* **EXCERPT TO READ**:
++++++
Whew!


The spring 2009 semester at Florida State University is officially over. What a sprint. It’s all over but the cleaning up (except for there is this one lingering project …). I believe that this week I used nearly everything in my studio at least once.

  • I had the acrylic inks, sumi ink, colored pencils and gel pens out for the pieces I made for the Senior Design Seminar show, Made (link requires Facebook login). I also used cheesecloth, Saran wrap, tapes, bubble wrap, squirt bottles, spray bottles, drop cloths, hake brushes, sponges, and so on.
  • I had the framing supplies and tools out, for the next step in the same project. That included the mat cutter, the foam-core cutter, the frames themselves, glazing, framing and hanging hardware, rulers, and so on.
  • I had the collage supplies and tools out for the final Color Theory assignment. And the roll of kozo paper, and the wax paper for flattening/drying, and the glue and glue brush and the glue palette.
++++++
* **WHAT THE TASK ASKS**:
Rewrite the stretch of the semester post from "The spring 2009" through "rulers, and so on.", changing "Saran wrap" to "plastic wrap". None of the material here has any connection to the semester post.
++++++
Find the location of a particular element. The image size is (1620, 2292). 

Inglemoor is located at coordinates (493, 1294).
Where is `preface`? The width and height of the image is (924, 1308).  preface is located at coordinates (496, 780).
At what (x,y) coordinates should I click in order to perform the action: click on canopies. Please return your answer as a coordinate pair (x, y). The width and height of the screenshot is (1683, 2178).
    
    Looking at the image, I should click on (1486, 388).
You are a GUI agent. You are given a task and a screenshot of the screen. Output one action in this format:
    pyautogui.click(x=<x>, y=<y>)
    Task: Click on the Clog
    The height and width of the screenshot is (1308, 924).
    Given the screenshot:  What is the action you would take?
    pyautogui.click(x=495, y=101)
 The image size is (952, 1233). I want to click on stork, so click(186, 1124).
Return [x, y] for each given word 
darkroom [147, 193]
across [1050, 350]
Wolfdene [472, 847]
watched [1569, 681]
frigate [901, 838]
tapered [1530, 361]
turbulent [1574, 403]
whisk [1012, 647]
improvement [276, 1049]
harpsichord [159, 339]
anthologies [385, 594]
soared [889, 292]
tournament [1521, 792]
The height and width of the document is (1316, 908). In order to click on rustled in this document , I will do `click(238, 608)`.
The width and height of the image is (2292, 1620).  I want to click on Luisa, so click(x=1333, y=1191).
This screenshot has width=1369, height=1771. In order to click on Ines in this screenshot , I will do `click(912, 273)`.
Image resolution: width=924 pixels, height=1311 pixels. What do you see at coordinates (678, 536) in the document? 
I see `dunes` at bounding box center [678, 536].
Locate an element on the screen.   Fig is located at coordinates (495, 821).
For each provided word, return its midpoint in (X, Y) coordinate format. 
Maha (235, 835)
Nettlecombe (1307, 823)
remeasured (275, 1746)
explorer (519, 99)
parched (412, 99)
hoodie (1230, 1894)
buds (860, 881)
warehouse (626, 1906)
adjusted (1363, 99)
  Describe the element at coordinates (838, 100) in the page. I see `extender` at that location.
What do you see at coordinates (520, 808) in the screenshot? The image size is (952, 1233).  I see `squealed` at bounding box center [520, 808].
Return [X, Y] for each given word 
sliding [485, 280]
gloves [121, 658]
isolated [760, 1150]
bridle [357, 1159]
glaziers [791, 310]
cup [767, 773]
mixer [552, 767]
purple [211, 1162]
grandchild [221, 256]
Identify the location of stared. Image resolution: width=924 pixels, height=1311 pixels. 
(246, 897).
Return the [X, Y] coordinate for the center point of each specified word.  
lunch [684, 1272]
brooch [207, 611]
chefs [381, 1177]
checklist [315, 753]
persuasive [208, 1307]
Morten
++++++
* **WORKED SOLUTION**:
The spring 2009 semester at Florida State University is officially over. What a sprint. It’s all over but the cleaning up (except for there is this one lingering project …). I believe that this week I used nearly everything in my studio at least once.

  • I had the acrylic inks, sumi ink, colored pencils and gel pens out for the pieces I made for the Senior Design Seminar show, Made (link requires Facebook login). I also used cheesecloth, plastic wrap, tapes, bubble wrap, squirt bottles, spray bottles, drop cloths, hake brushes, sponges, and so on.
  • I had the framing supplies and tools out, for the next step in the same project. That included the mat cutter, the foam-core cutter, the frames themselves, glazing, framing and hanging hardware, rulers, and so on.